Mergers and acquisitions (M&A) are powerful tools for businesses looking to grow, diversify or strengthen their market positions.
A key element of these transactions involves the bulk transfer of some or all of a target business’s various assets, to the new business in the case of a merger, or to the buyer in the case of an acquisition.
Discovery of the nature of these assets is critical for the merged/acquiring business’s understanding of what’s of interest and what’s not, what’s transferable and what isn’t, and the risks involved in any transferral or disposal.
A target’s active contracts are a very important asset, governing relationships with customers, employees, partners, and vendors. The due diligence needed for a solid understanding of each one to determine its desirability, obligations, risks, and transferability can be challenging, particularly when the number of contracts is large.
The contract management governance a business normally applies not only to its new contracts on an individual basis but also to all of its existing contracts on a portfolio basis, plays a vital role in managing this challenge.
In general, it provides a structured framework and a systematic approach for identifying, assessing, and mitigating the risks associated with those contracts.
This article explores how contract management governance can help mitigate the unique contract-related risks inherent in M&A transactions, including legal, financial, operational, redundancy, and integration risks.
It delves into the specific elements of governance frameworks that support smooth contract transitions, protect business continuity, and achieve alignment with regulatory requirements.
Key Risks Mitigated by Contract Management Governance
The active contracts owned by the target of an M&A transaction can contain a variety of different risk types, dependent on the maturity of its current contract management processes and technologies.
The primary risk types include:
Financial Risks
- Contracts often include financial obligations, penalties, or hidden liabilities that can affect the overall transaction value if not identified and accounted for. Governance frameworks ensure thorough contract reviews to uncover high-risk clauses, such as change-of-control triggers, indemnities, minimum spend requirements, performance guarantees, termination fees, and warranties
- By identifying these financial risks early in the due diligence phase, governance allows the merged/acquiring business to incorporate them into valuation models, renegotiate terms where possible, or even adjust the purchase price. This approach prevents unanticipated financial burdens that could erode the value of the transaction and ensures financial predictability for the post-merger or post-acquisition phase.
Integration and Consistency Risks
- An M&A transaction may result in the availability of a wide range of contracts with differing terms, service levels, and compliance obligations, leading to inconsistencies that can complicate operations and create administrative burdens. Contract management governance frameworks support the harmonisation of contract terms across businesses, enabling consistency in compliance standards, liability terms, pricing, and service levels.

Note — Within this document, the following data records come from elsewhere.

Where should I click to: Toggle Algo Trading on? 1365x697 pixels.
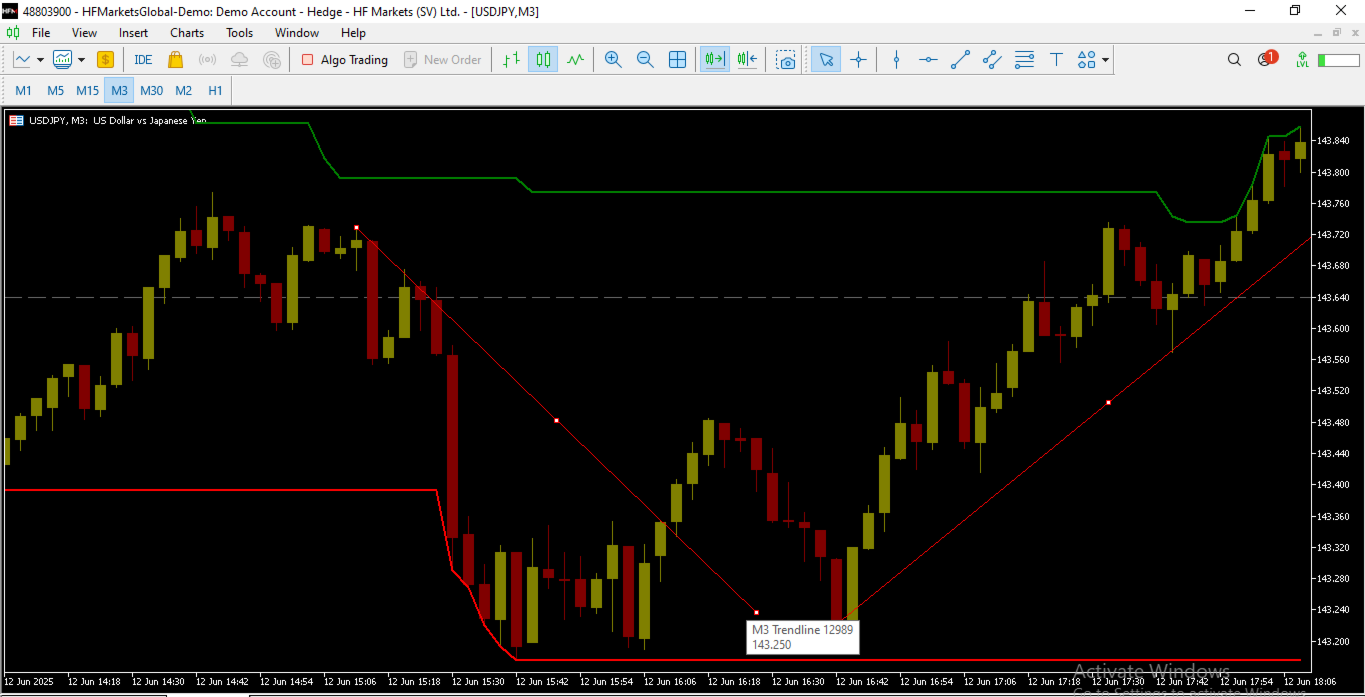(344, 59)
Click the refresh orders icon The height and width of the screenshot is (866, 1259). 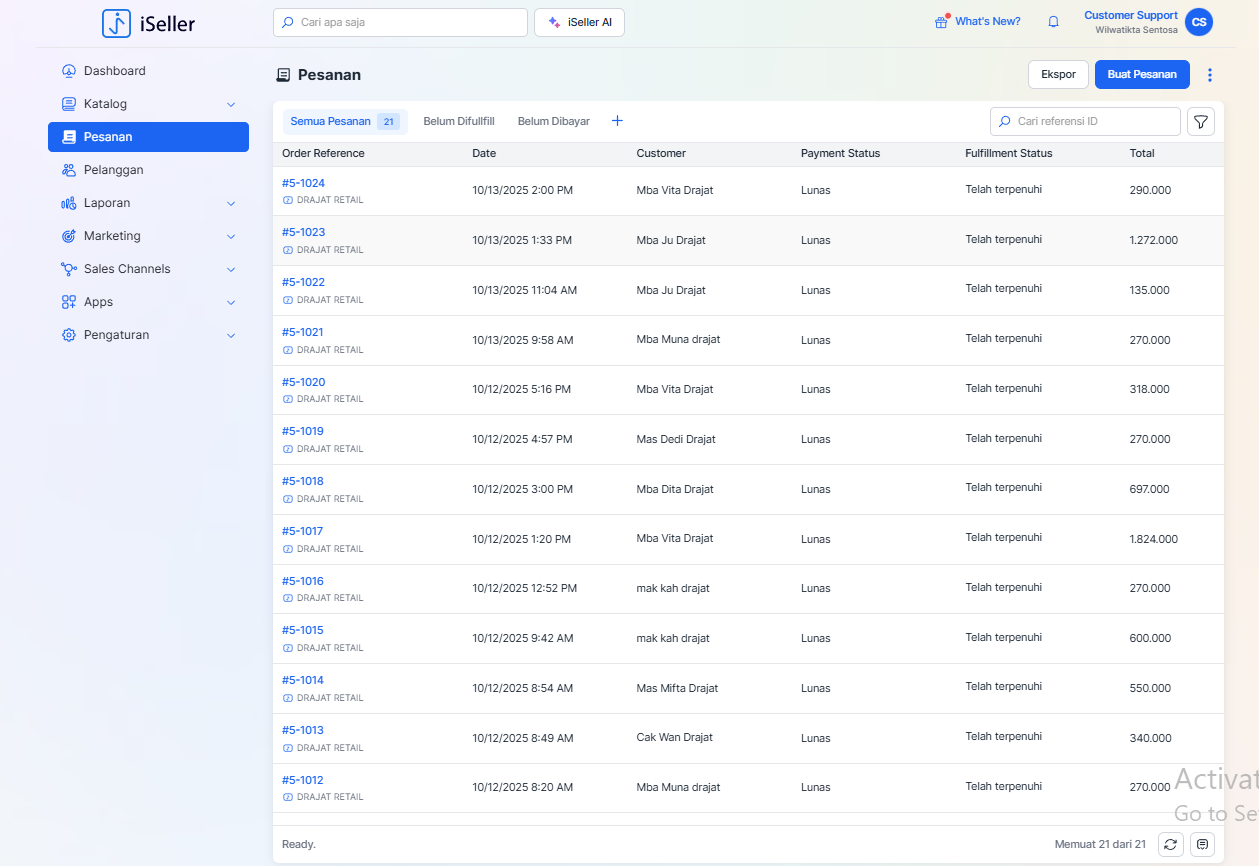coord(1170,845)
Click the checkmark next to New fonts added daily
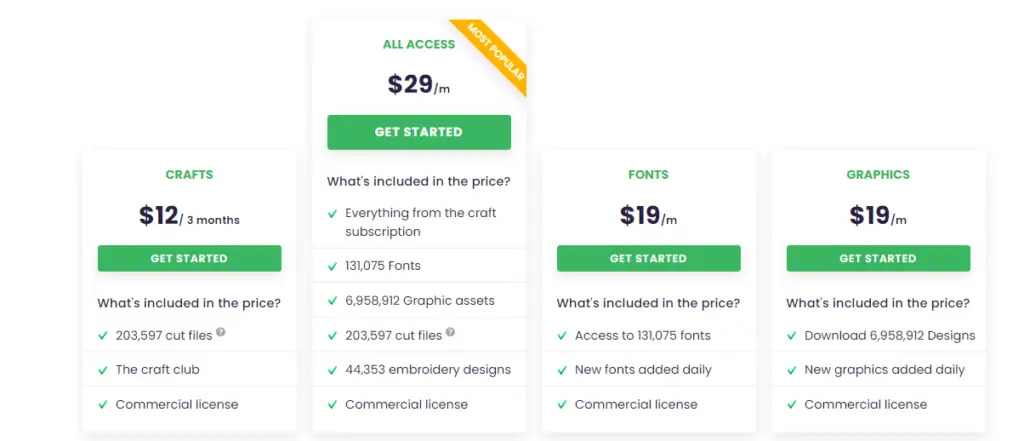The image size is (1024, 441). [562, 370]
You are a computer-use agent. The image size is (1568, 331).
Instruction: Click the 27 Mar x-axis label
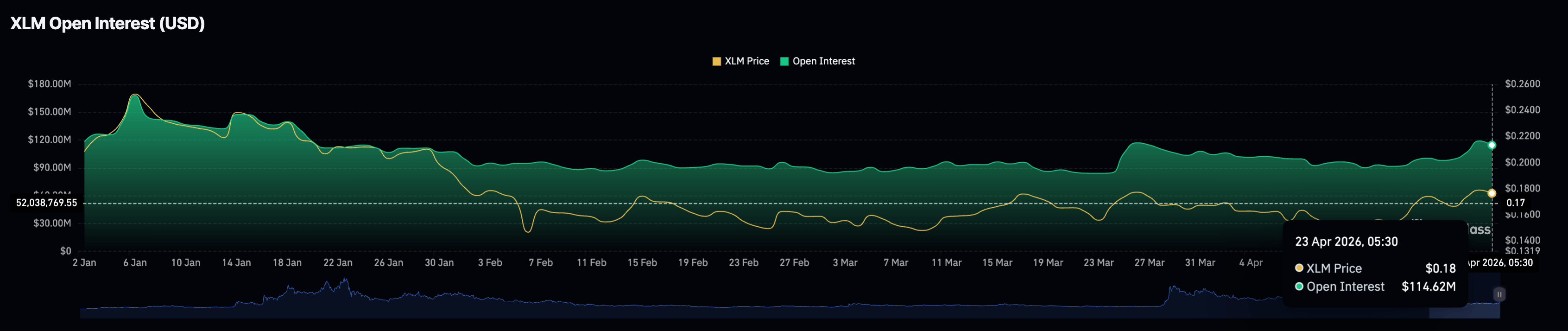pyautogui.click(x=1149, y=263)
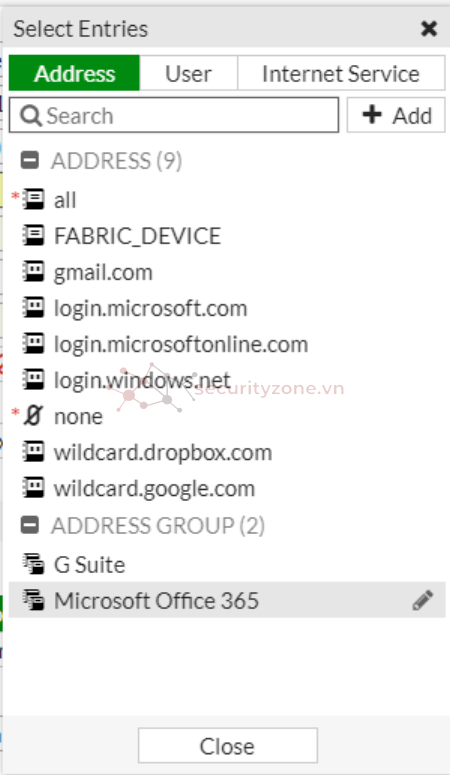The height and width of the screenshot is (775, 450).
Task: Click the Add button with plus sign
Action: click(396, 115)
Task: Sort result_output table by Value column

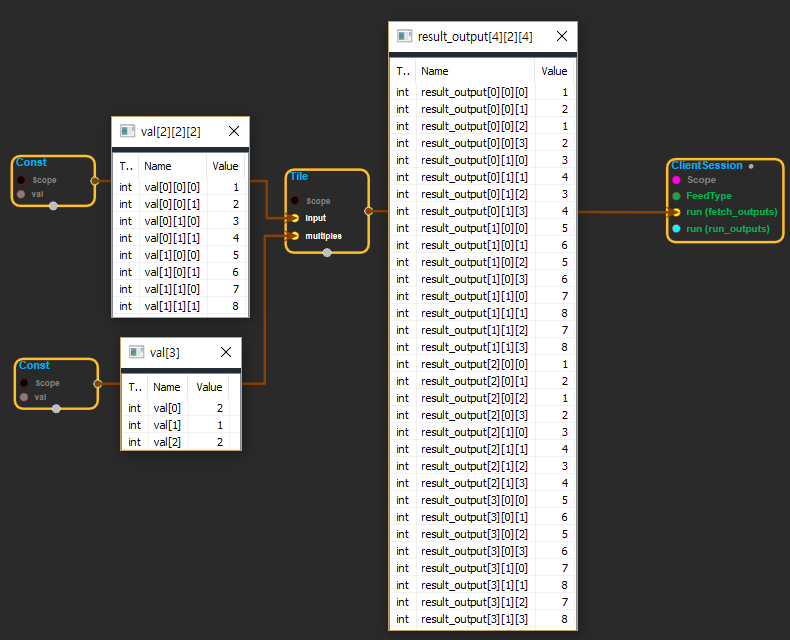Action: tap(554, 71)
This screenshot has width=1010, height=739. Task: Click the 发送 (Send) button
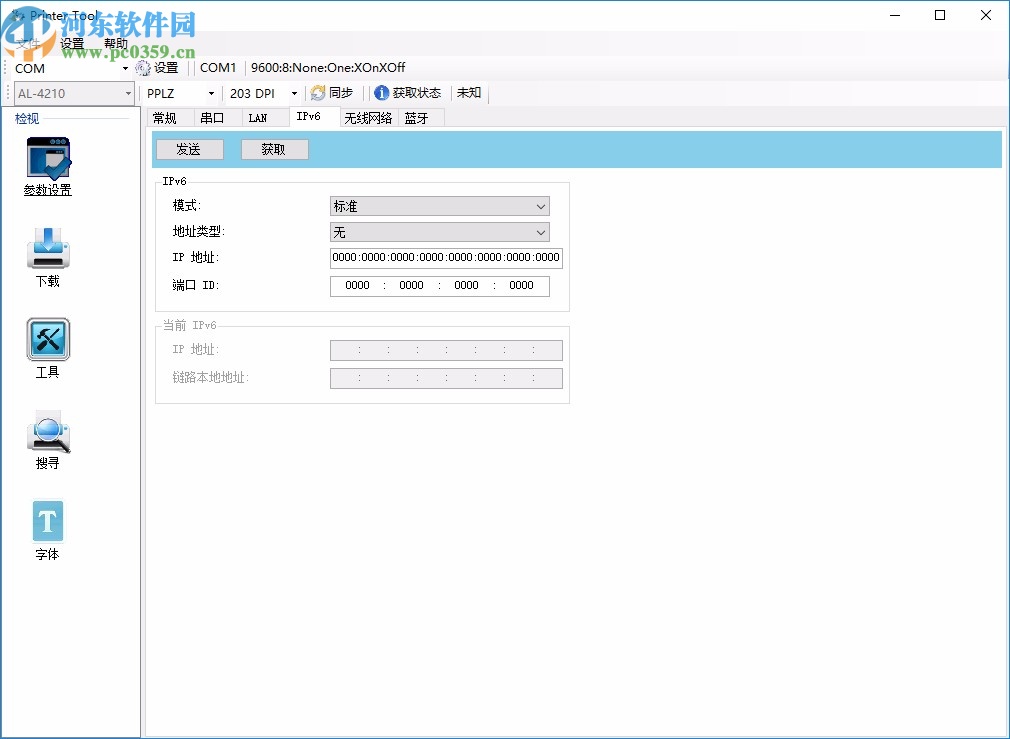coord(189,149)

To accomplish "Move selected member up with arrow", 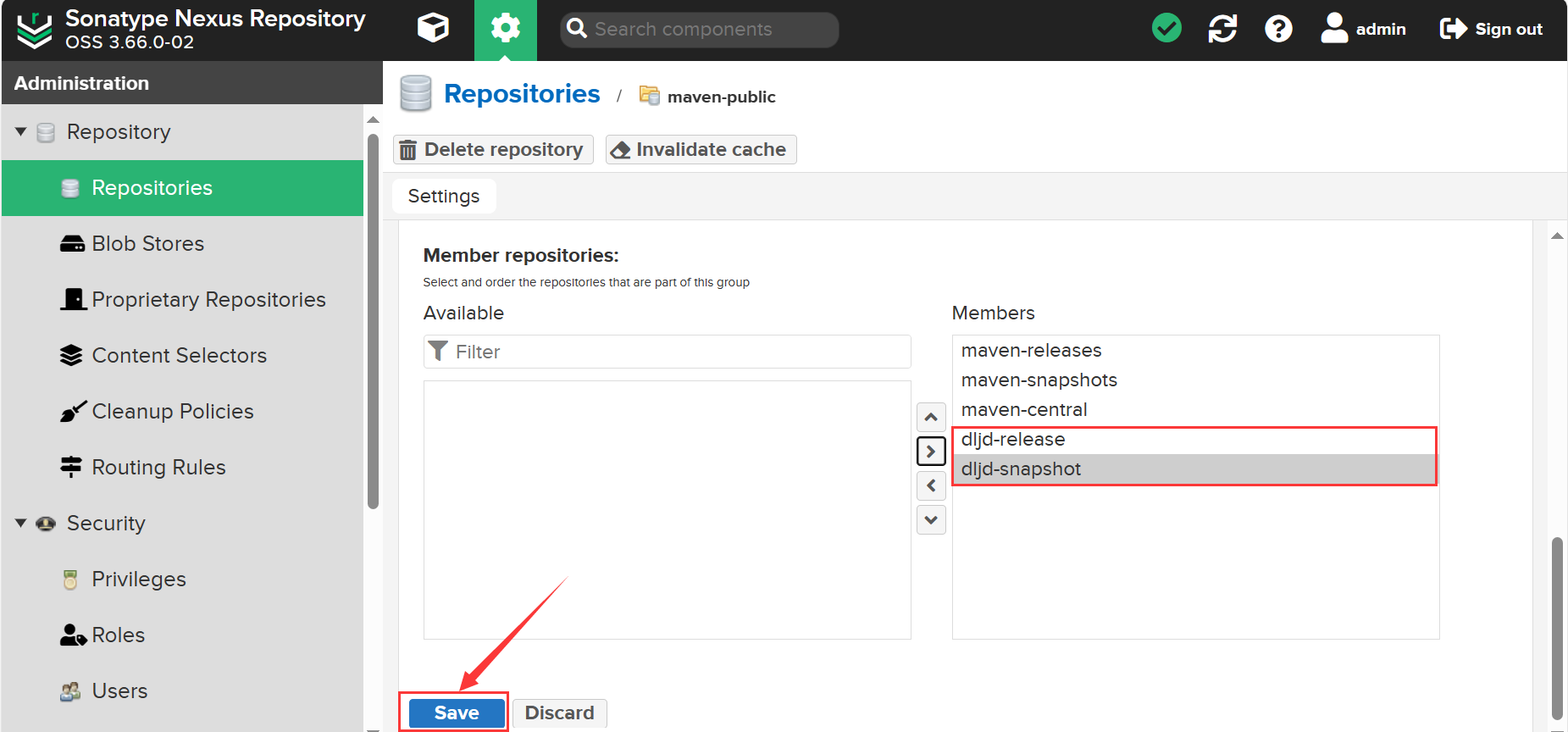I will point(931,417).
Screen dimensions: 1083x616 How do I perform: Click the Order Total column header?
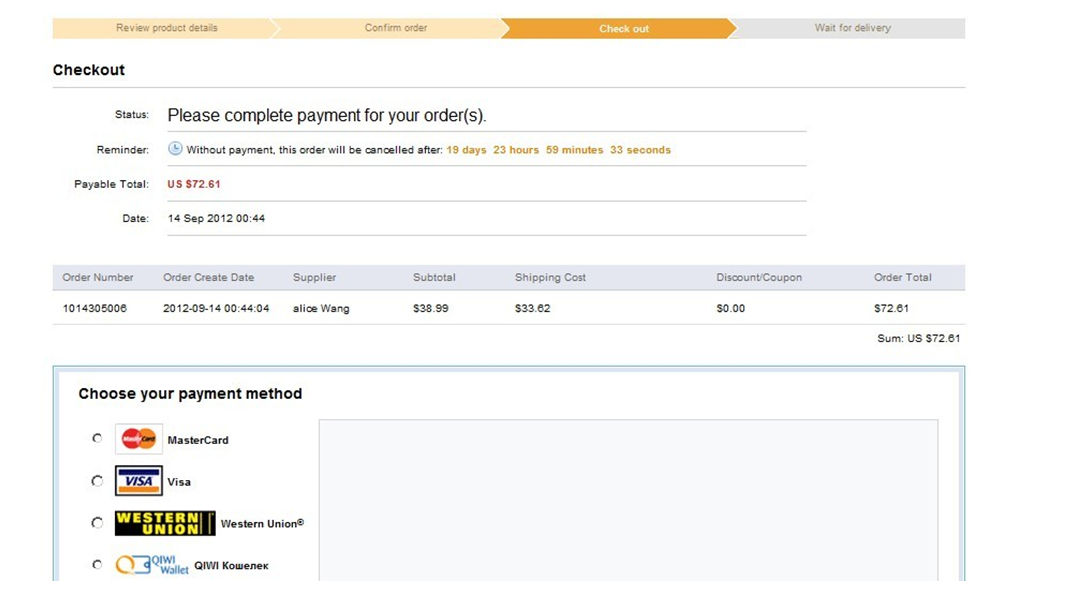point(902,278)
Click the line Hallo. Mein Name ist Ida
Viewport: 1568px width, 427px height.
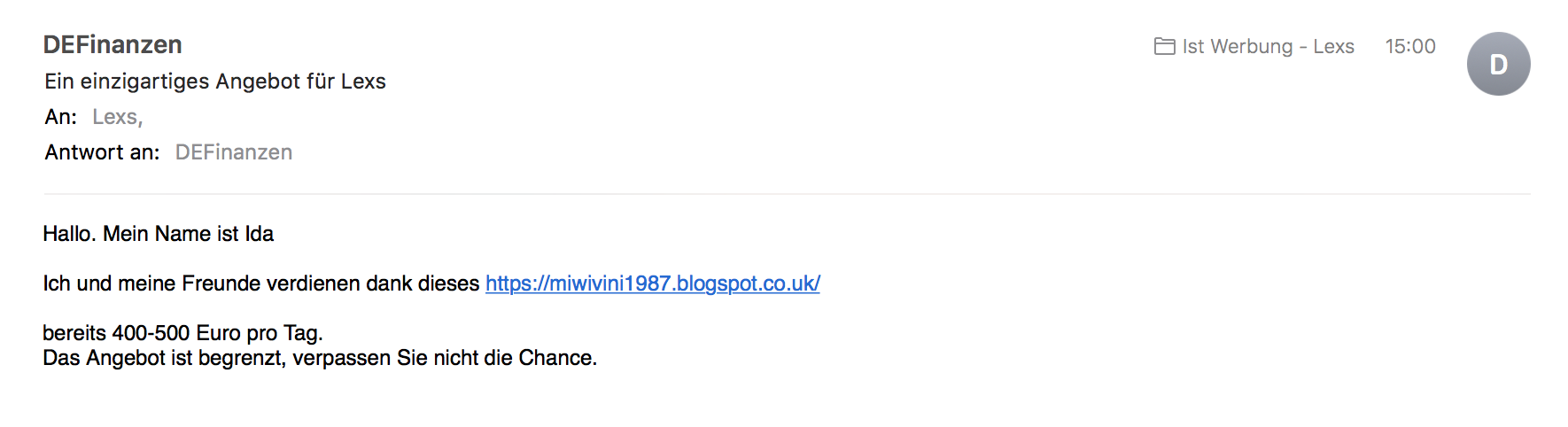159,234
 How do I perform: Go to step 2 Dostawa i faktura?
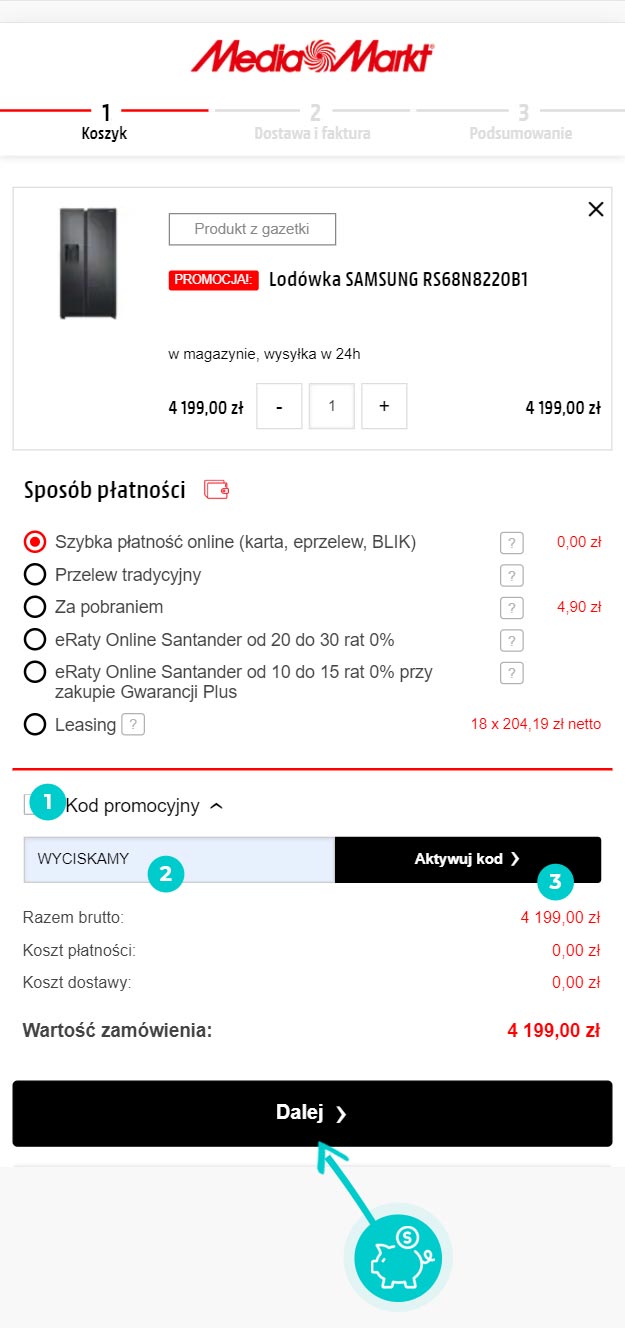(312, 122)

- Harmonising contract terms ensures smoother operations post-transaction by reducing conflicts and inefficiencies that arise from differing obligations. It also simplifies ongoing contract management, making it easier for the merged/acquiring business to monitor and enforce consistent standards across all contracts.
Legal and Compliance Risks
- M&A transactions often require navigating complex regulatory and compliance requirements, especially in industries such as finance, healthcare, and technology, where contracts may contain sensitive information or involve stringent compliance obligations. A governance framework ensures that all contracts are reviewed for compliance with applicable regulations, such as GDPR, CCPA, SOX, and industry-specific standards, before they are transferred or integrated
- By ensuring all contracts align with regulatory requirements, governance helps the merged/acquiring business avoid compliance breaches, fines, and penalties, minimising legal exposure and safeguarding the transaction's integrity. Governance also establishes clear procedures for tracking and auditing these compliance requirements, reducing the likelihood of issues arising post-transaction.
Operational Risks
- An M&A transaction risks disrupting essential business functions if critical contracts are not effectively transferred or if third-party relationships are interrupted. Governance frameworks help prioritise the transfer and integration of contracts deemed to be high-importance, to ensure operational continuity and uninterrupted service
- With a structured approach to handling critical contracts, the merged/acquiring business can mitigate the risk of operational delays or service disruptions, which is essential for maintaining customer satisfaction, protecting revenue streams, and preserving business reputation during and after the transaction.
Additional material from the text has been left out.